TRALI in neutropenic patients might occur due to antibodies binding directly to endothelial cells, which are then damaged by reactive oxygen species produced through the activation of the complement cascade or monocytes [61]. It has been proven that even platelets are capable of secreting proinflammatory mediators, while also migrating into alveolae, augmenting leukocytic infiltration [61]. Finally, erythrocyte transfusion bags might carry significant amounts of proinflammatory factors (reactive oxygen species, cytokines, etc.), which can trigger acute lung injury in the recipient [61][62].

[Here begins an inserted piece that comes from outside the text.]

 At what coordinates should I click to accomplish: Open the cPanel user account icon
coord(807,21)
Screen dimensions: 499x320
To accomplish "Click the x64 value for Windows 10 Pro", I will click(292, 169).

TRALI is self-limited, with patients recovering within 3 to 4 days. In some cases, corticosteroids or diuretic therapy might prove useful [3]. In order to reduce the occurrence rate, mitigation strategies have been implemented: collecting plasma-rich products only from male donors or nulliparous females, antibody screening in female thrombocyte apheresis donors (since this product contains a significant amount of plasma), or pooling together plasma and platelets from multiple donors, to dilute or neutralize any residual antibodies [62].